▶ _Arbeitsauftrag_:
Beantworten Sie mit Hilfe des Lesetexts unten diese Fragen:
1. In welcher Besetzung wurden alle Stücke für das Album eingespielt?
2. Von wem stammen die Texte, deren Poetik beschrieben wird?
3. Welches Beispiel nennt der Lesetext für die fremde und weit entfernte Welt, aus der die Sprachbilder manchmal stammen?

▶ _Lesetext_:
•••
Alle Stücke für das Album sind in Band-Besetzung eingespielt worden. Die digitalisierten Aufnahmen hat Alex Paulick anschließend wieder auseinandergenommen und aufs neue zusammengesetzt. Was dem einen oder der anderen als Marotte eines spleenigen Musikers erscheinen mag, hat Methode. Wäre es auf »Dovetail« bei den originären Bandaufnahmen geblieben, wäre das Album um vieles ärmer. Es wäre, zumindest musikalisch, wohl recht gewöhnlich geraten. Die Zurückgenommenheit, das Spröde der Musik, schafft eine Distanz zum Gewöhnlichen und macht sie dadurch wirklich und wirksam sinnlich.

Die Poetik der Texte von Rob Taylor resultiert aus einer ebensolchen Arbeitsweise, zumindest zu einem erheblichen Teil. Der Mann bringt es unter anderem fertig, abgewetzte Redewendungen zu kleinen Katarakten auflaufen zu lassen. Er schafft damit ungemein plastische Bilder und Assoziationen. »I’d take the vow and make my will /Swallow my pride like a bitter pill/ Take the smooth with the rough/ Convince you I am brave enough to love you.«

Zuweilen kommen diese Sprachbilder hilflos daher, fatal schön. Und sie stammen manchmal aus einer Welt, die fremd und weit entfernt scheint: Mittelengland, damals, irgendwann damals, beispielsweise.
•••
▶ _Gezeigte Auflistung_:
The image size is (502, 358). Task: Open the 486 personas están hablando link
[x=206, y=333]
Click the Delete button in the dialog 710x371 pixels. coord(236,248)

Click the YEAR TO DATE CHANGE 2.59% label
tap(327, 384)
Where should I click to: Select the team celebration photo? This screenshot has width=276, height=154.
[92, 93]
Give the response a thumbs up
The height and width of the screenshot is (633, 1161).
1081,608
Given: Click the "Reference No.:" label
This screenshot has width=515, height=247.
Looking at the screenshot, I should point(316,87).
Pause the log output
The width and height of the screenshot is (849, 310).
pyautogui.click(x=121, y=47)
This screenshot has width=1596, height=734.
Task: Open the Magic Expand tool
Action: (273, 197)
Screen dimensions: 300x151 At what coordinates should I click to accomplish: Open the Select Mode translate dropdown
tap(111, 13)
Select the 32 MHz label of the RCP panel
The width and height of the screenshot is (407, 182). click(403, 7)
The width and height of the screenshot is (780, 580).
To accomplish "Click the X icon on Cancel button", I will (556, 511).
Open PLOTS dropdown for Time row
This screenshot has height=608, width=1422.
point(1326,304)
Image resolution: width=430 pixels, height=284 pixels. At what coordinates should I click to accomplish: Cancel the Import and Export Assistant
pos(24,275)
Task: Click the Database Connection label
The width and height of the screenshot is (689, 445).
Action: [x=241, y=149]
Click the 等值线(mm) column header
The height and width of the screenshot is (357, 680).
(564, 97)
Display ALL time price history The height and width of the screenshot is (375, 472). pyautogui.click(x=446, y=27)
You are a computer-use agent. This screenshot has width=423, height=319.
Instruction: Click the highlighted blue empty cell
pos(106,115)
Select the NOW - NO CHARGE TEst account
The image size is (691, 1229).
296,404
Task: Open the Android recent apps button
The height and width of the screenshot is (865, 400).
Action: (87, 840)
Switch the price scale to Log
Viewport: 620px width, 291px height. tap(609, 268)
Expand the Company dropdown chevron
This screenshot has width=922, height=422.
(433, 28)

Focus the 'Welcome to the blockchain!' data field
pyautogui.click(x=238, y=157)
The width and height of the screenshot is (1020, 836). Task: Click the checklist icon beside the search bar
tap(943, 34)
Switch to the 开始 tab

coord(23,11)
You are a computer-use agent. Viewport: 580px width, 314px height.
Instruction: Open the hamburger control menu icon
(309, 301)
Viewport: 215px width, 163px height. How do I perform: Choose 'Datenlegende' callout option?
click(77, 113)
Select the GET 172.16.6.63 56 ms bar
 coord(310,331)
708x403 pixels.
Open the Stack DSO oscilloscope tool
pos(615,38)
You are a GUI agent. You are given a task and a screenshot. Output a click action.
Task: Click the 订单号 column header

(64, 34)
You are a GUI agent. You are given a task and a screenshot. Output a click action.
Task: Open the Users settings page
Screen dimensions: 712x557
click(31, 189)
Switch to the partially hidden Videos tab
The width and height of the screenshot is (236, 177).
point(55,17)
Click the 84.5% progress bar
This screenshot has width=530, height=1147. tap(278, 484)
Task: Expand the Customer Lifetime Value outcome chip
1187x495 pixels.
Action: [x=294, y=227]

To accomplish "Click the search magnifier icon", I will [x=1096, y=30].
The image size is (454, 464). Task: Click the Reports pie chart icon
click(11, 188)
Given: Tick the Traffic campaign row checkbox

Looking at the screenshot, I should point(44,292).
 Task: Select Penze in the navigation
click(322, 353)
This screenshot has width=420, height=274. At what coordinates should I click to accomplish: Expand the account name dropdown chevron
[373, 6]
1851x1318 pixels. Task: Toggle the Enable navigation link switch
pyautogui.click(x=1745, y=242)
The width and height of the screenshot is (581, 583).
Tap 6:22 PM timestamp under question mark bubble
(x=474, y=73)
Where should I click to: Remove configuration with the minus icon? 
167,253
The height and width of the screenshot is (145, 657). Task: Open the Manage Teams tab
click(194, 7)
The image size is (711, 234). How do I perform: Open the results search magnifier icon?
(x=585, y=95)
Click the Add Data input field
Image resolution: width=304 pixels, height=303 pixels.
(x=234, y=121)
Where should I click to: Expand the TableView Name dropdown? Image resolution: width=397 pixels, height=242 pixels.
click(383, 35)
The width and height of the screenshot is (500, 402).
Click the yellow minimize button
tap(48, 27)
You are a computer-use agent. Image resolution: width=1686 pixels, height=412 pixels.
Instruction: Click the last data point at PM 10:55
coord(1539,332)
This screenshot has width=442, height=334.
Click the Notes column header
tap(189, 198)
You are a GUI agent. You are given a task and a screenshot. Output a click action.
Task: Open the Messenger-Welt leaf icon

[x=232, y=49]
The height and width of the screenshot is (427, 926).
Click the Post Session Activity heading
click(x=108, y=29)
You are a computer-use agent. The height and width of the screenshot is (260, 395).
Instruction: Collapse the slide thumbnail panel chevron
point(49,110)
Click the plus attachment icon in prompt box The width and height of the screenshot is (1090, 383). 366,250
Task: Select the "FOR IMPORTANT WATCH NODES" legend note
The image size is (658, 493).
•••
▶ _Lösung_:
1. In Band-Besetzung.
2. Von Rob Taylor.
3. Mittelengland, damals, irgendwann damals.